---------- Text block

Looking back at that debate now, it is tempting to imagine the reason for Mr. Obama's lassitude boils down to a variation of the following complaint: "How did I end up with a director of the Central Intelligence Agency who is not only 'shagging' his official biographer, but leaves an email bread crumb trail visible enough for even the FBI to follow?"
Alas, according to every credible source so far, Mr. Obama wasn't briefed about CIA Director David H. Petraeus' extramarital affair until the day after the election, which is weeks after House Majority Leader Eric Cantor allegedly found out about it. Mr. Cantor, a Republican, was tipped off by an FBI agent freelancing the information outside the bureau's chain of command.
Last Thursday, Mr. Petraeus told the president that he'd let down the American people and offered to resign. Mr. Obama had been counting on Mr. Petraeus sticking around for his second term because he has been an outstanding leader at the CIA. The president wasn't eager to take one of America's most effective assets in the counterterrorism game off the board.
After brooding overnight, Mr. Obama accepted his CIA director's resignation early Friday morning. That's when the most titillating Washington sex scandal in years took over the headlines.
Still licking its wounds after Gov. Mitt Romney's Election Day defeat, the right-wing media and blogosphere quickly pivoted from grudging mea culpas to a new meme -- President Obama "iced" his own CIA director to prevent him from testifying this week before Congress.
This narrative assumes that under oath, Mr. Petraeus would be forced to break with the administration and "tell the truth" about the death of the four Americans killed during a terrorist attack on our consulate in Benghazi, Libya, on Sept. 11.
Because the president is nothing if not a human lint brush for paranoid theories of every imaginable stripe, this is to be expected with a story as murky as this one.
The proximity of the Benghazi hearings and the timing of Mr. Petraeus' resignation shortly after the election, when some people in the FBI and Justice Department have known about "l'affaire Petraeus" since the summer, makes this story an irresistible jump ball for the political press already bored with narratives about how the GOP screwed up.
Still, not even the most imaginative conspiracy theorist has been able to come up with an explanation for why Mr. Cantor, a partisan Tea Party ideologue, sat on such explosive information in the weeks leading up to the election instead of exploiting it on behalf of the GOP.
Are we to assume that Mr. Cantor, like Mr. Petraeus, was concerned with "protecting" Mr. Obama from embarrassment on the eve of his historic re-election? Hardly. It is more likely that Mr. Cantor assumed Mr. Romney already had the election in the bag even without the Petraeus scandal greasing the rails.

--------------------

Work task A:
Answer these from the Petraeus text:
(i) Which House Majority Leader was tipped off about the affair by an FBI agent?
(ii) When did Mr. Obama accept the CIA director's resignation?
(iii) In what city and country was the consulate attacked on Sept. 11?
Work task B: Please copy the Petraeus text between "After brooding overnight, Mr." and "as this one.", inclusive, swapping out "blogosphere" for "online commentariat".

---------- Record excerpts

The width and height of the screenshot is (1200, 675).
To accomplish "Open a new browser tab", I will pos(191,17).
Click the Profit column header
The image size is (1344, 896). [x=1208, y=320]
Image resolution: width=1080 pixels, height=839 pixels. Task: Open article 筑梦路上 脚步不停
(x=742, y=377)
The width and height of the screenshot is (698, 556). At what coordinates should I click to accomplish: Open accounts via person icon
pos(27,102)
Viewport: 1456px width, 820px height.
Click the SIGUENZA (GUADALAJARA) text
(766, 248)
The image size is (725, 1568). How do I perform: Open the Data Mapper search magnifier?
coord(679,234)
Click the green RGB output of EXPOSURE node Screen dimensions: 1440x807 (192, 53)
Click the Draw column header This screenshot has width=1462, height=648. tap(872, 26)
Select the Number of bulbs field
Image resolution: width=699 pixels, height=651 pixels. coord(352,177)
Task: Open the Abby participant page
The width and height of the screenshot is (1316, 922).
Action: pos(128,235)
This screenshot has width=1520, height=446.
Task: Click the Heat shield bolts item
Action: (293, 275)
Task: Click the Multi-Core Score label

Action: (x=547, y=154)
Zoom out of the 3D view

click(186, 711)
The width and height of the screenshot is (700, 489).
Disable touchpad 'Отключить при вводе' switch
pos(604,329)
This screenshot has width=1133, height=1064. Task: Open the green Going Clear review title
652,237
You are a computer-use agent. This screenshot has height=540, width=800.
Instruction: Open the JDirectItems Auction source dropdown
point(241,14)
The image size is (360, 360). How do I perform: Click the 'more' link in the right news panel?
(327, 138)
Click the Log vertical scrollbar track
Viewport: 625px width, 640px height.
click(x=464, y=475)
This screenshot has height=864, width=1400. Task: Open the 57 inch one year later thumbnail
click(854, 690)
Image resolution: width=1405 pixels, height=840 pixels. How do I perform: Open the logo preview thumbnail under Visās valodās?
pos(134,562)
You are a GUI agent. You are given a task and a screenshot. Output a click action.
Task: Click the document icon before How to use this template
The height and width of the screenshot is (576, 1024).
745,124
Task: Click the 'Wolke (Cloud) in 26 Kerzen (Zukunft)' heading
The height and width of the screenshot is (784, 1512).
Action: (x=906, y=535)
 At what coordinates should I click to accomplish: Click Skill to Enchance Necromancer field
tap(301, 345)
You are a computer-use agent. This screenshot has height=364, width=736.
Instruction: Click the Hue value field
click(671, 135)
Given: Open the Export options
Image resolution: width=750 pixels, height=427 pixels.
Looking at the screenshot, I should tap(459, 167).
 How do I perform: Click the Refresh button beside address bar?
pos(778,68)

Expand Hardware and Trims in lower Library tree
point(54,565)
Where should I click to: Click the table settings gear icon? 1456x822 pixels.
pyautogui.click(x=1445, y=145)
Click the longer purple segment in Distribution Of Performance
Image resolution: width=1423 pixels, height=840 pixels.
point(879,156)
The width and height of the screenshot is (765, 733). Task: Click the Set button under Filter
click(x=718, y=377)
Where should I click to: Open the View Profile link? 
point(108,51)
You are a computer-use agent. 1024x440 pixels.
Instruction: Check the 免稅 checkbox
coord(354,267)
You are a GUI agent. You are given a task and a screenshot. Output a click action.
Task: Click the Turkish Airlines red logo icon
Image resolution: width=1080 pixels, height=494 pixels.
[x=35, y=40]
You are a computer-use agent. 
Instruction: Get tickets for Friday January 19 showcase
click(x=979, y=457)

--------------------

Problem solution A:
(i) Eric Cantor
(ii) Early Friday morning
(iii) Benghazi, Libya

Problem solution B:
After brooding overnight, Mr. Obama accepted his CIA director's resignation early Friday morning. That's when the most titillating Washington sex scandal in years took over the headlines.
Still licking its wounds after Gov. Mitt Romney's Election Day defeat, the right-wing media and online commentariat quickly pivoted from grudging mea culpas to a new meme -- President Obama "iced" his own CIA director to prevent him from testifying this week before Congress.
This narrative assumes that under oath, Mr. Petraeus would be forced to break with the administration and "tell the truth" about the death of the four Americans killed during a terrorist attack on our consulate in Benghazi, Libya, on Sept. 11.
Because the president is nothing if not a human lint brush for paranoid theories of every imaginable stripe, this is to be expected with a story as murky as this one.